>>>>>
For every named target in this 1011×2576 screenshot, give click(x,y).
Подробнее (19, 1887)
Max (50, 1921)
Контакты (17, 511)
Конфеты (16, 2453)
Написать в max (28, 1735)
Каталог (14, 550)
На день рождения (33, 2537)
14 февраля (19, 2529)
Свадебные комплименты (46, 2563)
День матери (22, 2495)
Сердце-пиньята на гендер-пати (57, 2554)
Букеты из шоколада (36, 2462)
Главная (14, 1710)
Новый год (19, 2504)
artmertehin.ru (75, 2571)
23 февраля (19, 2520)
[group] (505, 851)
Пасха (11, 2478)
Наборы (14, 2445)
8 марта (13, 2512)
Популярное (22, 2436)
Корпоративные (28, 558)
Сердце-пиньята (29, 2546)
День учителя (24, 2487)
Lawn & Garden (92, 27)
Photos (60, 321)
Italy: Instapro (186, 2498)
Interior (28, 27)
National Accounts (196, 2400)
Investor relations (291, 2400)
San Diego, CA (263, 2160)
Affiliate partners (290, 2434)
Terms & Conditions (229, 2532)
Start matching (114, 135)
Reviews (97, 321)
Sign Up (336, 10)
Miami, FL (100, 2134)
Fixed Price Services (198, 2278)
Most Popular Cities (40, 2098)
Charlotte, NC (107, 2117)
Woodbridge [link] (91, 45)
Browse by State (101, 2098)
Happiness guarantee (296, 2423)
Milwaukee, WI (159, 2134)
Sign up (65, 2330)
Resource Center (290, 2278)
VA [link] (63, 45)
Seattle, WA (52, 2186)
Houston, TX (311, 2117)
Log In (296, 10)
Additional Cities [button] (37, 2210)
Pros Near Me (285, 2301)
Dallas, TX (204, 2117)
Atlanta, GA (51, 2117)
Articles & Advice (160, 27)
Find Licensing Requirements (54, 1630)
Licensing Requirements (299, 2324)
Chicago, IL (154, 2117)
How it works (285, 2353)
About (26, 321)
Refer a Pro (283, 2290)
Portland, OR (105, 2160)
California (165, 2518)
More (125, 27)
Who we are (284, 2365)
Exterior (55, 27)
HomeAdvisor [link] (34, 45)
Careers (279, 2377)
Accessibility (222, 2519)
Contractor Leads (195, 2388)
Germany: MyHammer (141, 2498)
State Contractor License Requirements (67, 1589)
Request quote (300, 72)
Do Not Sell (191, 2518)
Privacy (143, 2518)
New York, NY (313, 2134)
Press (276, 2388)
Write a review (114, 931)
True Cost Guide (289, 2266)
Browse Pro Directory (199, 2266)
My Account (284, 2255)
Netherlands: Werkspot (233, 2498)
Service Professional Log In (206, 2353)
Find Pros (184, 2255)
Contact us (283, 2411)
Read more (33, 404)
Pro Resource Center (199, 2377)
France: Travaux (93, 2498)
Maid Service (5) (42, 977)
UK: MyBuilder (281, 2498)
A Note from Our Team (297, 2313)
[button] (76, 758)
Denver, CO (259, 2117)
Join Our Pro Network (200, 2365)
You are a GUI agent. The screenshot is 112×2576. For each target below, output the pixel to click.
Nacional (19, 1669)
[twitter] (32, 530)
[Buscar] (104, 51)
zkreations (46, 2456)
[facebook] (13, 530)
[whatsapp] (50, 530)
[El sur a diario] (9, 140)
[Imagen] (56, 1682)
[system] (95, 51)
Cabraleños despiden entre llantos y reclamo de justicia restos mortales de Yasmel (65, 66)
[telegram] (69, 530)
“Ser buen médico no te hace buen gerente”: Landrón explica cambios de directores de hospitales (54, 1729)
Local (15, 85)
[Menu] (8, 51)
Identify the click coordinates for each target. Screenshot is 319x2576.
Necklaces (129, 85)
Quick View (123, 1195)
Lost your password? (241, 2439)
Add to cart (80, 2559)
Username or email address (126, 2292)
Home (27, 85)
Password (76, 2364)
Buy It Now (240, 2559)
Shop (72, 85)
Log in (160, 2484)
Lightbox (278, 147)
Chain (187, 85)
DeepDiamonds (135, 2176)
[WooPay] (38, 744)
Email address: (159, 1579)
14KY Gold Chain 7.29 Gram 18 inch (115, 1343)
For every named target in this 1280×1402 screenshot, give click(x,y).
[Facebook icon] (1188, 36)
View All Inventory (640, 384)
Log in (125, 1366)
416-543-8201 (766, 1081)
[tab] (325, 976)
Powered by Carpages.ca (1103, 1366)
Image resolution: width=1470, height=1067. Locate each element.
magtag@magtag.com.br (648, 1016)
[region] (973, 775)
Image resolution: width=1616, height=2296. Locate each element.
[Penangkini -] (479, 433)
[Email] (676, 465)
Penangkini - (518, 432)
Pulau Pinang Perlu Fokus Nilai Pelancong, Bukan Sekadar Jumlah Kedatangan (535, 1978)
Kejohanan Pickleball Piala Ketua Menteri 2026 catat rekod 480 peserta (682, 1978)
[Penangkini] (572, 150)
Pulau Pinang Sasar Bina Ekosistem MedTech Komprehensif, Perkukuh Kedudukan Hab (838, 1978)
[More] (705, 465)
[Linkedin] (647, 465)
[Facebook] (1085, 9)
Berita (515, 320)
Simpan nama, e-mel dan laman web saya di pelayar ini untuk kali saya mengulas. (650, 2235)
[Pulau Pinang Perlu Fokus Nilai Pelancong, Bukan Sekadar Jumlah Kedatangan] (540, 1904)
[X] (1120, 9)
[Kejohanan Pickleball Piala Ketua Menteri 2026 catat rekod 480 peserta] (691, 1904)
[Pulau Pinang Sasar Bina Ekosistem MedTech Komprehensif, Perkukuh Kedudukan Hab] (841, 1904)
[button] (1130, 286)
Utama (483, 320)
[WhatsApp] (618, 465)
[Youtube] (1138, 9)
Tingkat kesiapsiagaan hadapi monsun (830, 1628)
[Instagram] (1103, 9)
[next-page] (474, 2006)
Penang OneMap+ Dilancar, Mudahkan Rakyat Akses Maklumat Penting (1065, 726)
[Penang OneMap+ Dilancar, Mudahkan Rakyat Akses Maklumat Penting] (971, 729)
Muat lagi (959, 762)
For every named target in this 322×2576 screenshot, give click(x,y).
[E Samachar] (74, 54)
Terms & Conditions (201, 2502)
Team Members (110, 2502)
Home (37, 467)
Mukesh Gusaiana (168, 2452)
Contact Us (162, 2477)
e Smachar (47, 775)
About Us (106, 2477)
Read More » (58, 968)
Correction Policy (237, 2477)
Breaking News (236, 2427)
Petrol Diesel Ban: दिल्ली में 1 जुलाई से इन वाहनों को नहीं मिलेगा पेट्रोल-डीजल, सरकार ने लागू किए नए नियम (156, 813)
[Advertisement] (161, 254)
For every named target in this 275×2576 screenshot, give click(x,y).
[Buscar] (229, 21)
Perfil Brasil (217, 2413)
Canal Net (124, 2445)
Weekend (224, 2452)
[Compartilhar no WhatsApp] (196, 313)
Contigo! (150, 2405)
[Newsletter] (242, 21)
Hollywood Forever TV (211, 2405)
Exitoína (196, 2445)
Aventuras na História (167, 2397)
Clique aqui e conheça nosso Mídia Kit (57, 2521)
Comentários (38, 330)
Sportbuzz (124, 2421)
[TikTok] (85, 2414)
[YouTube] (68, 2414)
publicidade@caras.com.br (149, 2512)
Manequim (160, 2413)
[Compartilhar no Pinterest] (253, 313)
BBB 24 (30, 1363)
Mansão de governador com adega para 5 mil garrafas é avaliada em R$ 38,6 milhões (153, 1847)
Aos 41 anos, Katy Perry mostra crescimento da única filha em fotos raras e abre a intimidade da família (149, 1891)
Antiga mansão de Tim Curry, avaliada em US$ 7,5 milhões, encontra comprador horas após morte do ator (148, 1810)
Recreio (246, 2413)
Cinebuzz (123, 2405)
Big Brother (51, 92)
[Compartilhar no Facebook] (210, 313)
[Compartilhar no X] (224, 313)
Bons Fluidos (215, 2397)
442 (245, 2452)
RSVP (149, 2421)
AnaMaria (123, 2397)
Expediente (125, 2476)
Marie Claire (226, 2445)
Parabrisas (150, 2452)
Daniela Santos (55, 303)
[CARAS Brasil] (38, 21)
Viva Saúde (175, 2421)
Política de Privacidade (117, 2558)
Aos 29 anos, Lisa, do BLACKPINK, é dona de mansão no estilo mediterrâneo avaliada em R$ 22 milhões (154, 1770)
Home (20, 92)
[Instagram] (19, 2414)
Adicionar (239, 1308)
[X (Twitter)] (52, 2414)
<<<<<
Exercise: The required output is the stretch of entries above from the line containing "14 февраля (19, 2529)" through the line containing "Privacy (143, 2518)", reproduced exactly.

Solution to this exercise:
14 февраля (19, 2529)
Свадебные комплименты (46, 2563)
День матери (22, 2495)
Сердце-пиньята на гендер-пати (57, 2554)
Букеты из шоколада (36, 2462)
Главная (14, 1710)
Новый год (19, 2504)
artmertehin.ru (75, 2571)
23 февраля (19, 2520)
[group] (505, 851)
Пасха (11, 2478)
Наборы (14, 2445)
8 марта (13, 2512)
Популярное (22, 2436)
Корпоративные (28, 558)
Сердце-пиньята (29, 2546)
День учителя (24, 2487)
Lawn & Garden (92, 27)
Photos (60, 321)
Italy: Instapro (186, 2498)
Interior (28, 27)
National Accounts (196, 2400)
Investor relations (291, 2400)
San Diego, CA (263, 2160)
Affiliate partners (290, 2434)
Terms & Conditions (229, 2532)
Start matching (114, 135)
Reviews (97, 321)
Sign Up (336, 10)
Miami, FL (100, 2134)
Fixed Price Services (198, 2278)
Most Popular Cities (40, 2098)
Charlotte, NC (107, 2117)
Woodbridge [link] (91, 45)
Browse by State (101, 2098)
Happiness guarantee (296, 2423)
Milwaukee, WI (159, 2134)
Sign up (65, 2330)
Resource Center (290, 2278)
VA [link] (63, 45)
Seattle, WA (52, 2186)
Houston, TX (311, 2117)
Log In (296, 10)
Additional Cities [button] (37, 2210)
Pros Near Me (285, 2301)
Dallas, TX (204, 2117)
Atlanta, GA (51, 2117)
Articles & Advice (160, 27)
Find Licensing Requirements (54, 1630)
Licensing Requirements (299, 2324)
Chicago, IL (154, 2117)
How it works (285, 2353)
About (26, 321)
Refer a Pro (283, 2290)
Portland, OR (105, 2160)
California (165, 2518)
More (125, 27)
Who we are (284, 2365)
Exterior (55, 27)
HomeAdvisor [link] (34, 45)
Careers (279, 2377)
Accessibility (222, 2519)
Contractor Leads (195, 2388)
Germany: MyHammer (141, 2498)
State Contractor License Requirements (67, 1589)
Request quote (300, 72)
Do Not Sell (191, 2518)
Privacy (143, 2518)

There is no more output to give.